**SOURCE EXTRACT:**
───
She's a divorce lawyer having an affair with a married man. He's a small-time chancer whose operations are not strictly legal, and who is still playing the field. Their chance encounter can only lead to one thing – a night of unbridled, uninhibited, passion.

Except that they are both just reaching 35. They're just realising that this is not necessarily all there is to life, and wondering how on earth they are going to change anything. More to the point, they're wondering how they can sustain the passion until morning, when they know they will part, never to see each other again.

As the pair's mid-life crises mount, Greig and McIntyre provide a whole range of theatrical devices for Bissett and Pidgeon to tell their tale. Music slips quite naturally in and out of the narrative, as they perform acoustic numbers that sit back and comment on the story.

It works because both are accomplished musicians in their own rights. Yet, even more effective is the way they step out of the action to tell the story, breaking the fourth wall to talk directly to the audience and comment on what actually happened.
───
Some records
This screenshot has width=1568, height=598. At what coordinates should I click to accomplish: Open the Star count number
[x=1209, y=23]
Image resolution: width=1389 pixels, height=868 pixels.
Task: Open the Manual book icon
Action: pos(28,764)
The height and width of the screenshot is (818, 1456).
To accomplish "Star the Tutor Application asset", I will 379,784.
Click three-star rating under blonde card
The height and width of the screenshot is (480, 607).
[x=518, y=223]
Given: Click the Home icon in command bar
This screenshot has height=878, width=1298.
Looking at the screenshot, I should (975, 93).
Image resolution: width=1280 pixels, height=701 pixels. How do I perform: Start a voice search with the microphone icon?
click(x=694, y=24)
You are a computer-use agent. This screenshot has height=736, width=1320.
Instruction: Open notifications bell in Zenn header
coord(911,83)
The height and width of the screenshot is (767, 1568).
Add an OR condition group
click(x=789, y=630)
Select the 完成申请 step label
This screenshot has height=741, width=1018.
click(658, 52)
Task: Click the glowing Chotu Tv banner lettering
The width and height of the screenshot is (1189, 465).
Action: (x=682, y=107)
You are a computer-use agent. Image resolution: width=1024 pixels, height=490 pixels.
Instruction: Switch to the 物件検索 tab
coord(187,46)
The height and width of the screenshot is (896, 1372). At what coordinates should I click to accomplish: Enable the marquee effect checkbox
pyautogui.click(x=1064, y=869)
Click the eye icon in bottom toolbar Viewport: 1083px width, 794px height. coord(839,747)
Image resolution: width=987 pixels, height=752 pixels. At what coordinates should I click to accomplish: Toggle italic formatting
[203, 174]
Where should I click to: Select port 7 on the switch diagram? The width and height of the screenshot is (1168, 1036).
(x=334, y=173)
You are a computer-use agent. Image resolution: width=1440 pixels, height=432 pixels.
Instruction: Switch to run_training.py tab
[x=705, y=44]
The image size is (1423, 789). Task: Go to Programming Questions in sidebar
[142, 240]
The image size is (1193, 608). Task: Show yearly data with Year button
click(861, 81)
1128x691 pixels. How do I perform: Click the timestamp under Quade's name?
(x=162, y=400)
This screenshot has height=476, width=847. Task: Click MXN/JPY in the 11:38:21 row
───
**TASKS TO PERFORM:**
(a) Render the records as a Markdown table with the columns Row and Line, starting at the line that contains "Click the eye" and ending with the final line of the records. Leave out any blank lines.
(b) Pick up the theater review right after its last sentence and write what comes next.
The theater review and the records were taken from unrelated sources.

**EXPECTED RESPONSES:**
(a)
| Row | Line |
|---|---|
| 1 | Click the eye icon in bottom toolbar Viewport: 1083px width, 794px height. coord(839,747) |
| 2 | Image resolution: width=987 pixels, height=752 pixels. At what coordinates should I click to accomplish: Toggle italic formatting |
| 3 | [203, 174] |
| 4 | Where should I click to: Select port 7 on the switch diagram? The width and height of the screenshot is (1168, 1036). |
| 5 | (x=334, y=173) |
| 6 | You are a computer-use agent. Image resolution: width=1440 pixels, height=432 pixels. |
| 7 | Instruction: Switch to run_training.py tab |
| 8 | [x=705, y=44] |
| 9 | The image size is (1423, 789). Task: Go to Programming Questions in sidebar |
| 10 | [142, 240] |
| 11 | The image size is (1193, 608). Task: Show yearly data with Year button |
| 12 | click(861, 81) |
| 13 | 1128x691 pixels. How do I perform: Click the timestamp under Quade's name? |
| 14 | (x=162, y=400) |
| 15 | This screenshot has height=476, width=847. Task: Click MXN/JPY in the 11:38:21 row |

(b)
This is not only strong story telling, allowing them to take on a whole range of minor characters to help the plot move on, it is also a particularly effective comic touch as, in the midst of a passionate clinch, they can step out of the action to say exactly what it is that their character is thinking.

It makes for a production that's hilarious yet thought-provoking. In Helena and Bob, Bissett and Pidgeon succeed in creating two characters who ought to be detestable, but who are touched with a real humanity.

A brilliant piece of new writing complimented by two of the standout performances seen in Edinburgh this year.